> TASK DESCRIPTION
Format each line of the data below as a numbered list, skipping blank lines and leaving out the pictures.

> INPUT RECORDS
*****

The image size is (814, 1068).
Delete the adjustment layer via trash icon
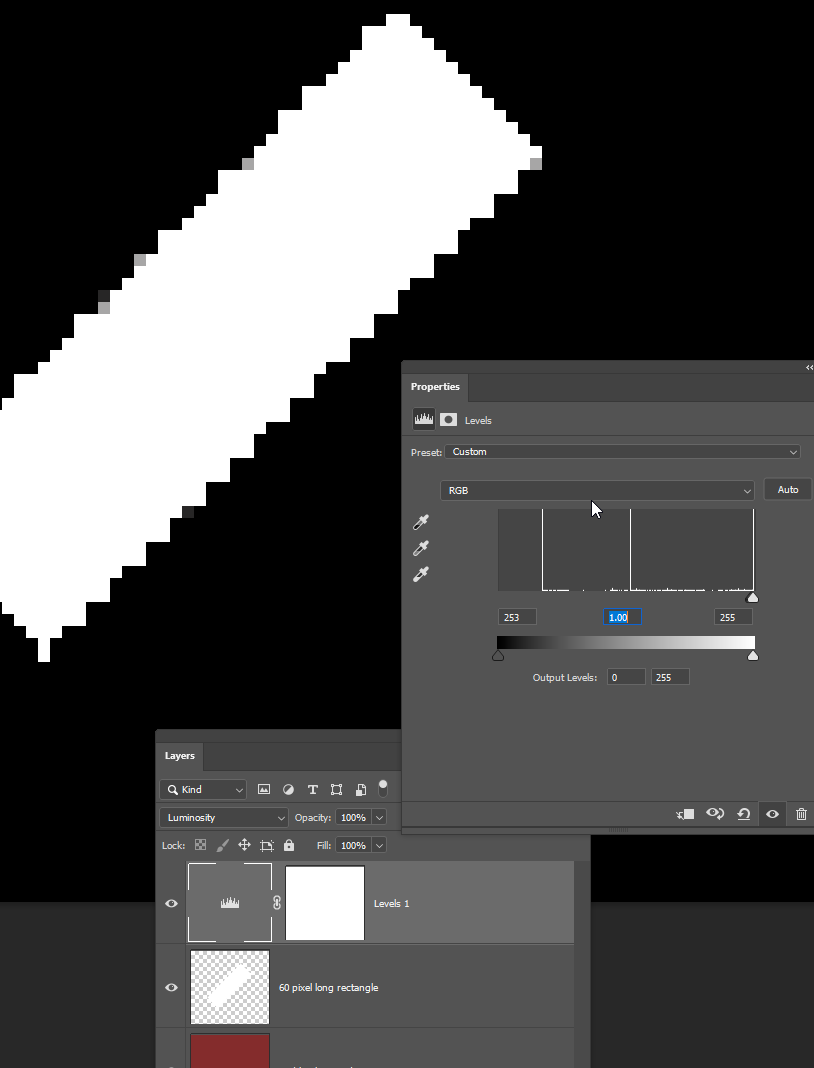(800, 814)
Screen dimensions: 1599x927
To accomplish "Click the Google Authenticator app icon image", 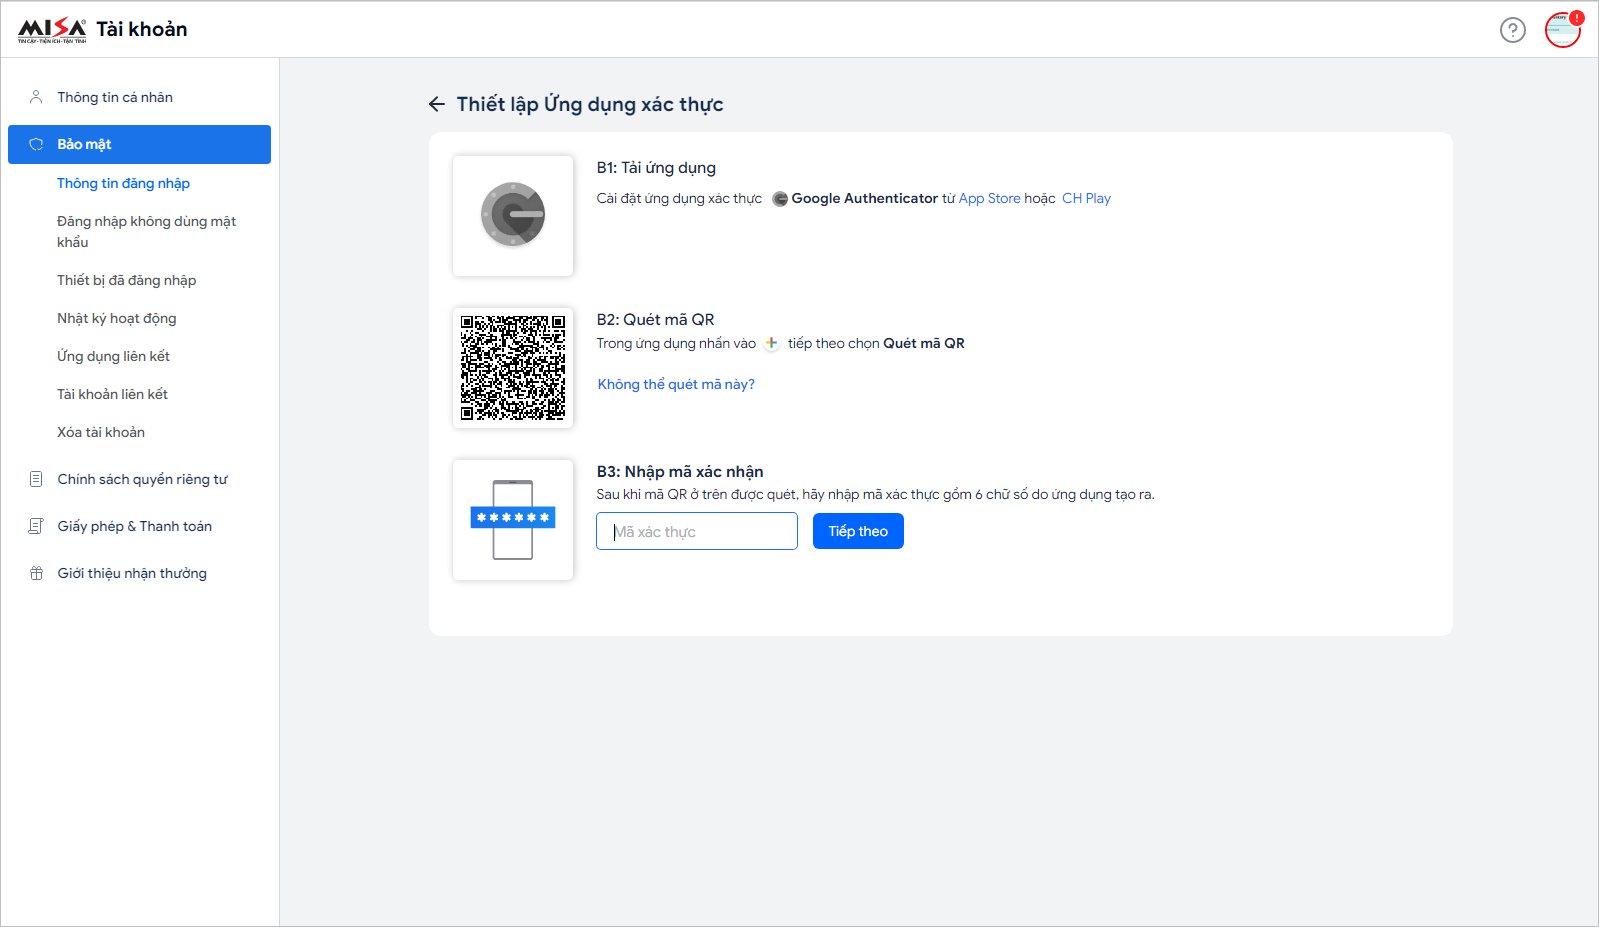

*****

> ANSWER
1. The image size is (814, 1068).
2. Delete the adjustment layer via trash icon
3. (800, 814)
4. Screen dimensions: 1599x927
5. To accomplish "Click the Google Authenticator app icon image", 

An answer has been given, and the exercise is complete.